In 1935, when Joseph-Napoléon Francoeur introduced legislation for women to prove their need for employment before they could work,[36] Langstaff became a vocal opponent. She argued that employment was a human right and if men could work in women's occupations, like fashion or cooking, then women should be allowed to work in whatever field they wanted. She suggested that if professional men had sufficient income without employment, perhaps they should give up their careers to unemployed men.[37] The bill did not pass, as most Members of Parliament felt that it violated the right to work.[36][38] In 1937, Langstaff published the French-English, English-French Law Dictionary, the first Canadian legal dictionary to provide terms found in the Civil, Criminal and Municipal Codes in English and French languages.[16][39] She authored several articles on family law[6] and continued her work in business law, drafting bylaws and incorporation papers for groups like the Montreal branch of the National Council of Jewish Women of Canada.[40] In 1939, she was one of the featured aviators in an air show held in Montreal in honor of King George VI and heir presumptive, Elizabeth.[11]

After having 13 suffrage bills defeated between 1922 and 1939, Quebec's feminists worked that year to convince Premier Adélard Godbout to keep his campaign promise to reintroduce the measure.[41] On 9 April 1940, he personally introduced "Bill No. 18" proposing women's suffrage at the provincial level.[42] The bill passed with a vote of 67 in favour and 9 against on the third reading on 18 April. Gaining approval on 25 April from the Legislative Council,[43] feminists saw the vote as leverage to gain other reforms.[44] The following year, Langstaff, Leona Bell (wife of ) and Elizabeth C. Monk submitted a plea asking support for women's right to practice law to the Quebec Bar Association. In a vote of 12 in favour and 11 against, the bar[34] agreed to allow it as long as the legislature approved a bill in the sitting session.[21] On 29 April 1941, the legislature passed the bill[34] and in early 1942, Monk, Constance G. Short, and Marcelle Hemond were the first women admitted to the bar.[22] Impacting Langstaff, the new law required that candidates have a Bachelor of Arts degree for admission to the bar and she was not prepared to study for another degree.[6] Langstaff retired in 1965, having spent six decades at Phillips & Vineberg.[6][17]

Death and legacy[]

Langstaff died on 29 June 1975[17] in Montreal,[11] after a lengthy illness, and was buried at Cornwall, Ontario.[9] Her papers were collected by her daughter and placed in the archival holdings of the Faculty of Law at McGill University.[11][45]

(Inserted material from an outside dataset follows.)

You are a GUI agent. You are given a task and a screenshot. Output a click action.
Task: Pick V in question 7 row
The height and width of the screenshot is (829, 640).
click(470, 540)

In 1988, McGill's Faculty of Law inaugurated the Annie MacDonald Langstaff Workshops in her honour to provide a forum for academics, judges, lawyers, and community activists to present scholarly research and practical insights on issues relating to women and the law. Two other named lectures, the Margot E. Halpenny Memorial Lecture and the Patricia Allen Memorial Lecture are given each year as part of the series, in addition to three or four additional presentations.[46]

In 2006, more than 90 years after she had first been refused admission to the bar, Langstaff was posthumously admitted to the Barreau de Montréal and awarded the bar's rarely-given Medal of Honour.[25] As by that time, her daughter, who had become a nun in the Sisters of Holy Cross,[11][25] had already died, the medal was accepted by Davies Ward Phillips & Vineberg, the successor firm to her former employer. It later went on display at McGill University Faculty of Law.[25]